Roche recently received the disappointing news that their melanoma drug Zeloraf has been turned down for the second time by UK’s National Institute for Health and Clinical Excellence (NICE). While financial details of Roche’s proposal are not known, the list price of $2,700 per week provides a clue. NICE also rejected Avastin for breast cancer, and, as Tracy Station, noted,
NICE has been less-than accommodating to the latest cancer drugs. Treatments that, like Zelboraf, are directed toward a subgroup of patients tend to be more expensive than older drugs. But cancer therapies in general have grown pricier; consider Dendreon’s Provenge treatment for prostate cancer at $93,000. Bristol-Myers’ new melanoma drug Yervoy–which isn’t a targeted treatment, either–was priced in the U.S. at more than $120,000 per patient, and it, too, got stonewalled by NICE.

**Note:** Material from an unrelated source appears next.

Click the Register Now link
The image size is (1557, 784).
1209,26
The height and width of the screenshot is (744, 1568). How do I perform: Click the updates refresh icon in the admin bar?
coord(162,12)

These lessons were emphasized by the current Newsweek article, How Much Would You Pay for Three More Months of Life? The conclusion: “There’s no such thing as a cancer drug coming on the market that is some sore of regular drug price. They’re all prices at spectacularly high levels.”
Both focus on a central incongruity of development: you can’t spend a huge amount of money in development, even in critical areas such as oncology, and then expect payers to cough up whatever you demand. Increasingly, this conflict of high pricing and acceptability reflects the mounting health care burden that all recognize as unsustainable.
Oncology isn’t the only area where this is an issue. The entire blockbuster model is increasingly fragmenting towards an orphan-based research model. This means researching and developing drugs which have far smaller patient populations and – more importantly – far smaller revenue opportunities. So what’s the solution to this?
You have to become more efficient.
Big pharma cannot pursue the battleship model of big, expensive, trials to get to approval, then hope to recoup costs by astronomical costs. The US, one of the richest nations in the world as measured by per capita income, only 8% of the population makes more than the $100,000 that newer targeted oncology products sell for.
Greater efficiency is possible. It means that the industry is being forced to re-examine its entire business model, which I see as a favorable development and one that is necessary for change—which is good for us all, whether consumers, regulators, and yes, even the industry itself.